▶ _Page excerpt_
◆ ◆ ◆
Application deadline: 10 December 2020
About the challenge
The Stanford Center on Longevity Design Challenge is now open. It is a global contest open to all university students across the world who want to design products and services which improve well-being across the lifespan. Therefore, this year’s challenge centers on building longevity solutions stimulated by cultural changes during the COVID-19 pandemic that support long, healthy, and happy lives for every one of us.
The theme of the competition is “AFTER THE PANDEMIC: DESIGNING THE NEXT VERSION OF OUR WORLD.” This year, the Center is challenging students to design solutions for this new post-pandemic future, bearing in mind both how these solutions impact people all accross the lifespan and how they can be designed in ways that are accessible to all.
The Stanford Center on Longevity Design Challenge Details
- Organizer: Stanford University, Center on Longevity with multiple sponsorships
- Finalist teams (5-8) announced: January 2021
- Number of winners: 3
- Announcement of winners: April 2021
- Cash prizes: $10,000 (1st place), $5,000 (2nd place), $2,000 (3rd place).
- Finalists receive mentorship and special coaching from industry specialists and researchers.
- Winners receive airfare and hotel payment (limited max value) for a student to attend the Finals at Stanford University, where they will unfold their designs to prominent industry, academic, and government leaders.
- And, finalists attend an entrepreneurial workshop at Stanford and learn how to make a business plan to turn their concept into execution.
- Produce well-made, practical solutions that optimize welfare across the lifespan
- Inspire a new generation of students to become knowledgeable about issues related to long lives
- Generate promising designers with a path to affect change in the world
- The contest is open to teams of 2-5 students enrolled during the 2020-2021 academic year, studying at any recognized university or college worldwide.
◆ ◆ ◆
▶ _Task 1_
Decide whether each statement agrees with the Longevity Design Challenge page, answering yes or no and quoting the words that settle it: (a) The contest accepts only students from the United States. (b) Finalist teams are announced in January 2021. (c) A team may include as many as five students.
▶ _Task 2_
Rewrite the Longevity Design Challenge page from "The Stanford Center on Longevity Design Challenge Details" up to and including "place), $2,000 (3rd place).", changing "Cash prizes" to "Prize money".
◆ ◆ ◆
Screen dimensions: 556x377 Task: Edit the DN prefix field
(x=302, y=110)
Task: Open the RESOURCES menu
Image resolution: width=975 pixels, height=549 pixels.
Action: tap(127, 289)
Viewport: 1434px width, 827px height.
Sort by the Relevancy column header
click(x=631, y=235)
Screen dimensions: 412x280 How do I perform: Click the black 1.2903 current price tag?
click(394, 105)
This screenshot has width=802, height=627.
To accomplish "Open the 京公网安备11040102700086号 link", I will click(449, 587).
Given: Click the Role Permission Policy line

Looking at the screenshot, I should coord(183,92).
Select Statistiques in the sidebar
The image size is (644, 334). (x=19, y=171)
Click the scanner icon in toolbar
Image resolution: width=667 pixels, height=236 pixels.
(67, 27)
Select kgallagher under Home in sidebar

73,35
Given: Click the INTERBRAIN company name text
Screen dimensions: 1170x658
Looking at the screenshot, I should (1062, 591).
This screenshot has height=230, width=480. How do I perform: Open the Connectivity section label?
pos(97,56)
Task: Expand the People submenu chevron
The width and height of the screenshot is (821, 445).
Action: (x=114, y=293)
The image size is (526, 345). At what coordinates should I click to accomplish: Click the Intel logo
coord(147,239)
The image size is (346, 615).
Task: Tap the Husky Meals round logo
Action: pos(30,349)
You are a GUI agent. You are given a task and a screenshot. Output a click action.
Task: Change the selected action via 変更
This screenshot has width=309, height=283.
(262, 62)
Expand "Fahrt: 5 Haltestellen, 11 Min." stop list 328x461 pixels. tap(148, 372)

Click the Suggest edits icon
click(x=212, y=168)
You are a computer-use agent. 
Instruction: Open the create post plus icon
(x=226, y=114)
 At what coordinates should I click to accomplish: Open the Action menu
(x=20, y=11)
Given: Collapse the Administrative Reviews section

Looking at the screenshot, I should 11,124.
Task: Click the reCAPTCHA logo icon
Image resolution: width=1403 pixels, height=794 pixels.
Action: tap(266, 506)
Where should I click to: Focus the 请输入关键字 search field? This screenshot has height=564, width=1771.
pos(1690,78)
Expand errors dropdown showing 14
◆ ◆ ◆
▶ _Written solution 1_
(a) No: "It is a global contest open to all university students across the world"
(b) Yes: "Finalist teams (5-8) announced: January 2021"
(c) Yes: "open to teams of 2-5 students"

▶ _Written solution 2_
The Stanford Center on Longevity Design Challenge Details
- Organizer: Stanford University, Center on Longevity with multiple sponsorships
- Finalist teams (5-8) announced: January 2021
- Number of winners: 3
- Announcement of winners: April 2021
- Prize money: $10,000 (1st place), $5,000 (2nd place), $2,000 (3rd place).